**Exercise details:** Your output should consist solely of the lines from the one holding "You are a computer-use agent." to the end of the records below, inclusive, reproduced exactly and free of pictures.

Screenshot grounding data
● ● ●
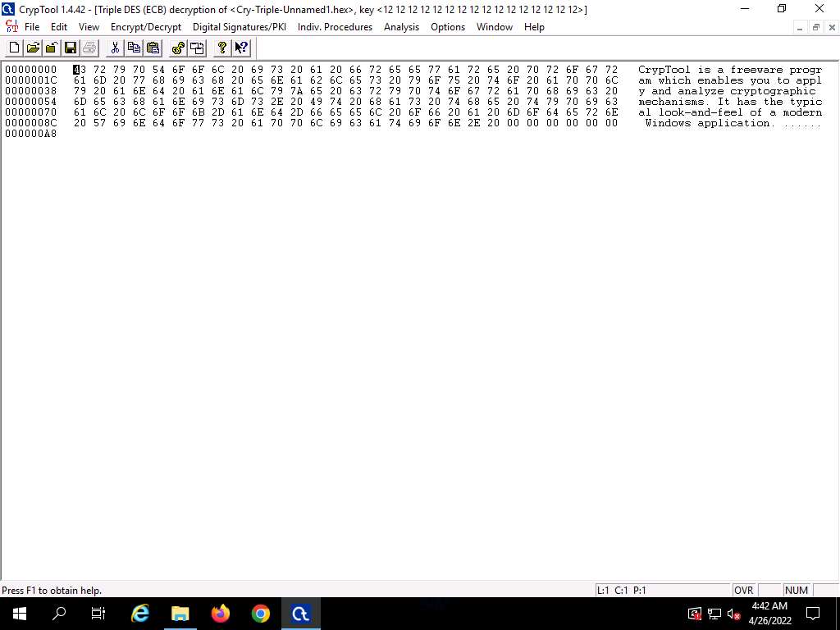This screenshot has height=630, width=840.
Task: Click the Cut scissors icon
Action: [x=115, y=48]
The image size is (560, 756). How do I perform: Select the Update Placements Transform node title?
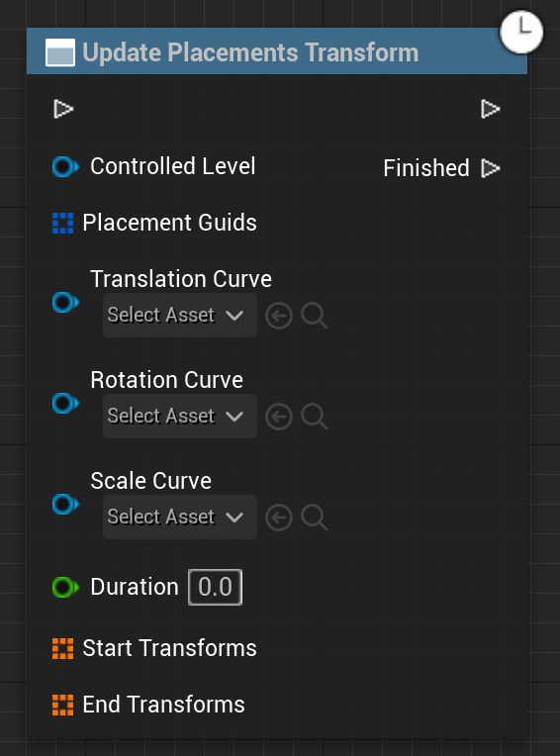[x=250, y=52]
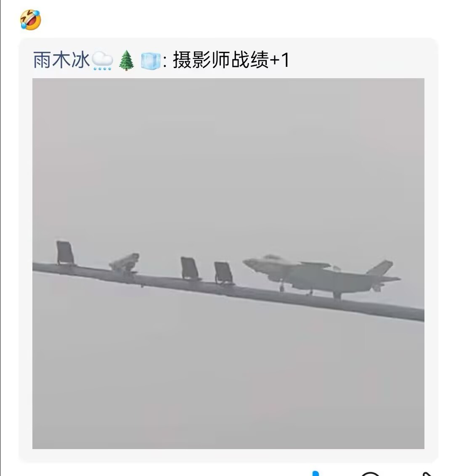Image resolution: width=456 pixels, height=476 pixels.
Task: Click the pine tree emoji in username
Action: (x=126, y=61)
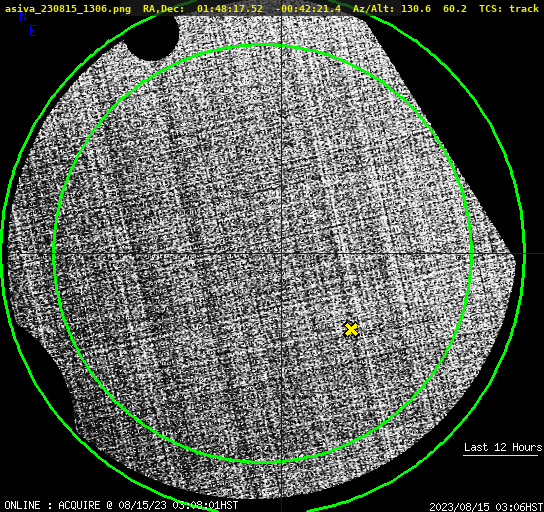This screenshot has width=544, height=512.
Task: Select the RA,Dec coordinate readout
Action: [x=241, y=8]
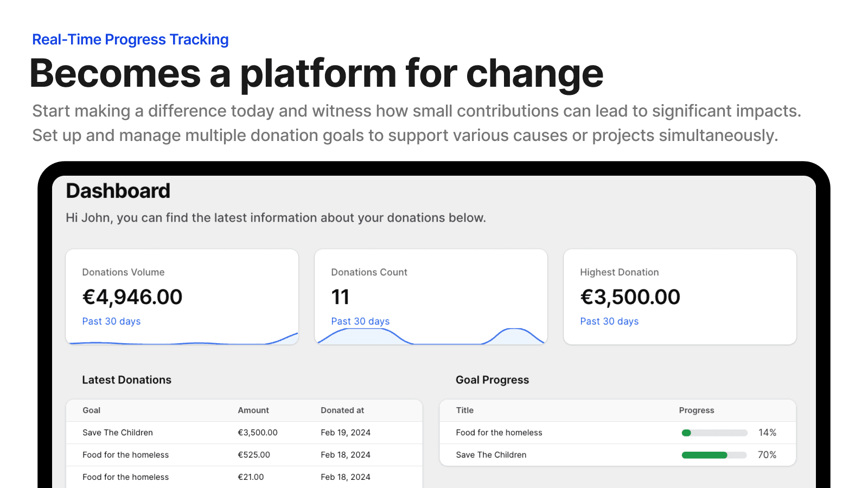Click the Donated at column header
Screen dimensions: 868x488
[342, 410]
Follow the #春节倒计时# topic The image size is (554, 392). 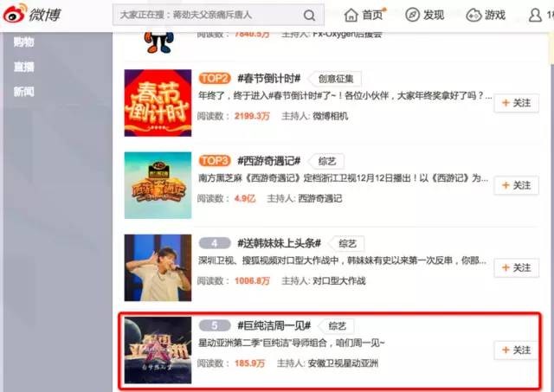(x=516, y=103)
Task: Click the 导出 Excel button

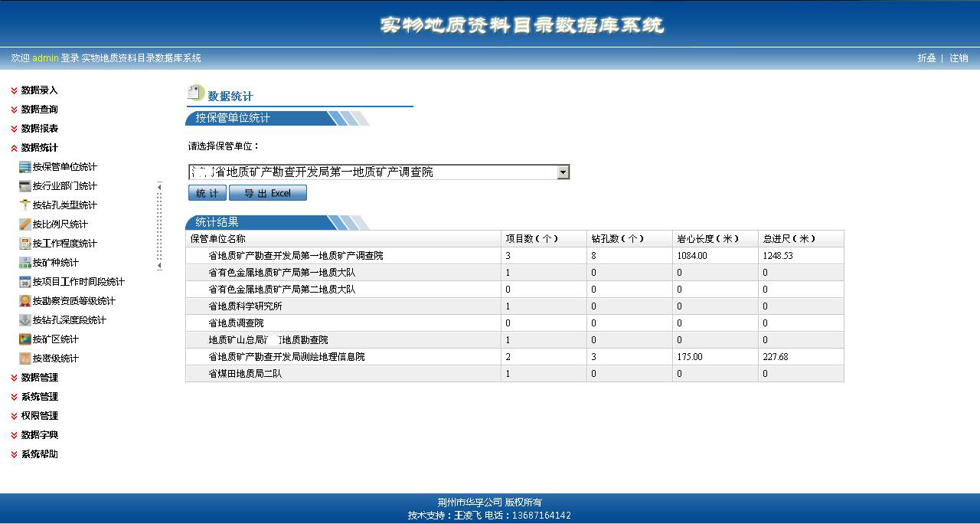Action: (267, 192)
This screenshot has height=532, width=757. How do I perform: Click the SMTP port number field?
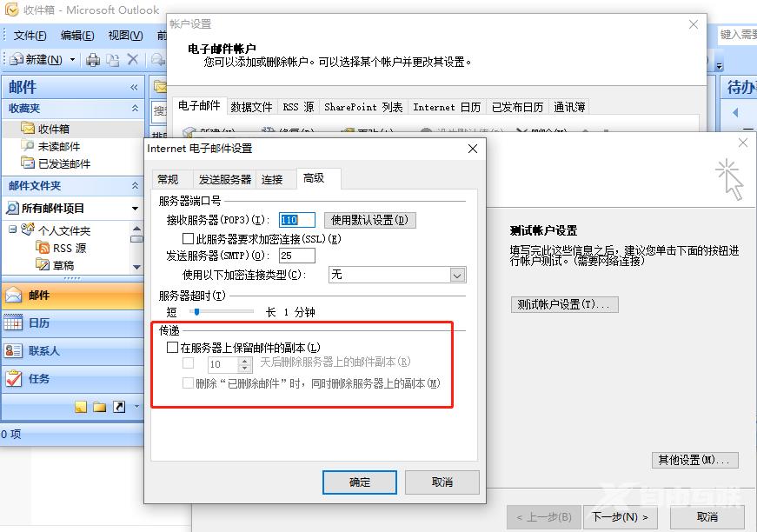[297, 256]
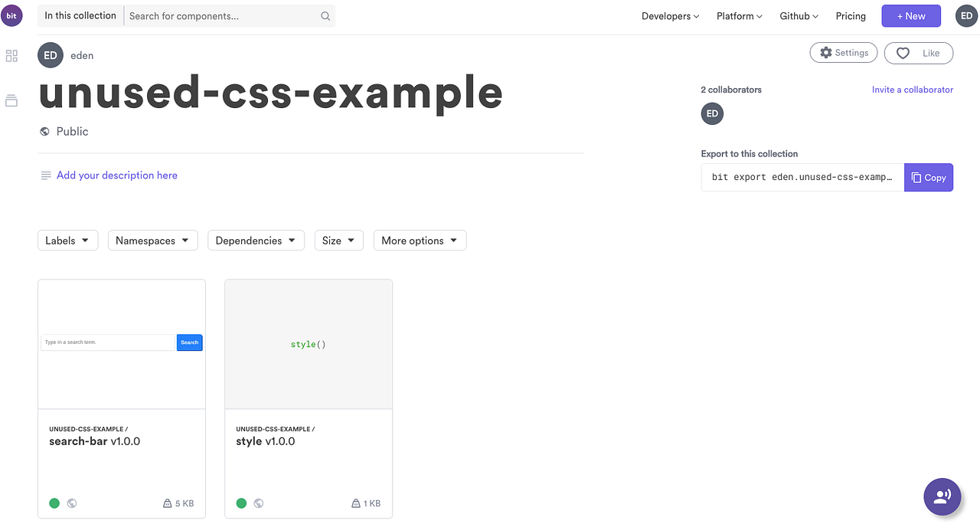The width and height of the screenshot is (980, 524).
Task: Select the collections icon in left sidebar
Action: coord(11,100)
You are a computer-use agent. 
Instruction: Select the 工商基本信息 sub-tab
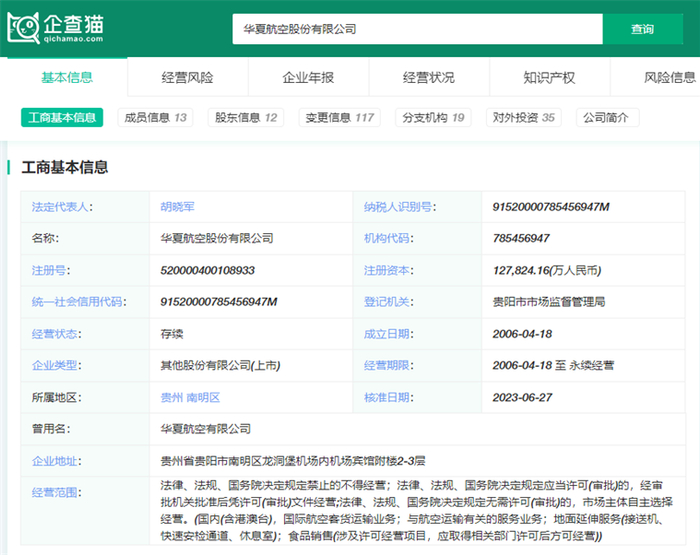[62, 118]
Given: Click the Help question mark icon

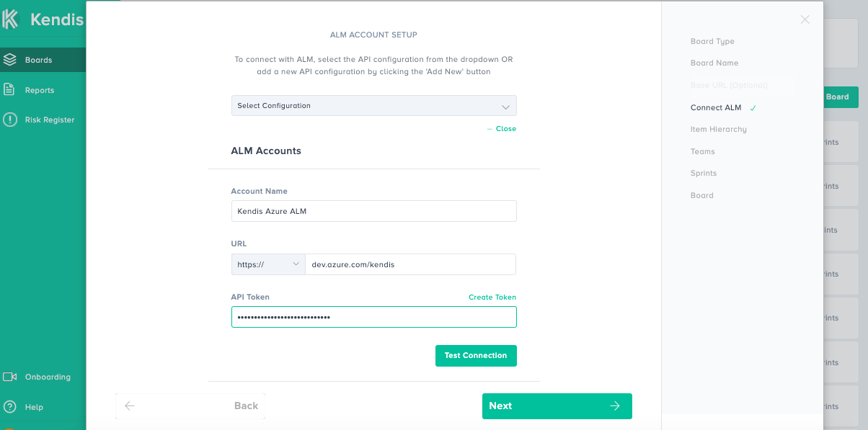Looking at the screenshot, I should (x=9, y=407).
● ● ●
**Response to the exercise:**
You are a computer-use agent. 
Instruction: Select the 工商基本信息 sub-tab
[62, 118]
Given: Click the Help question mark icon

Looking at the screenshot, I should (x=9, y=407).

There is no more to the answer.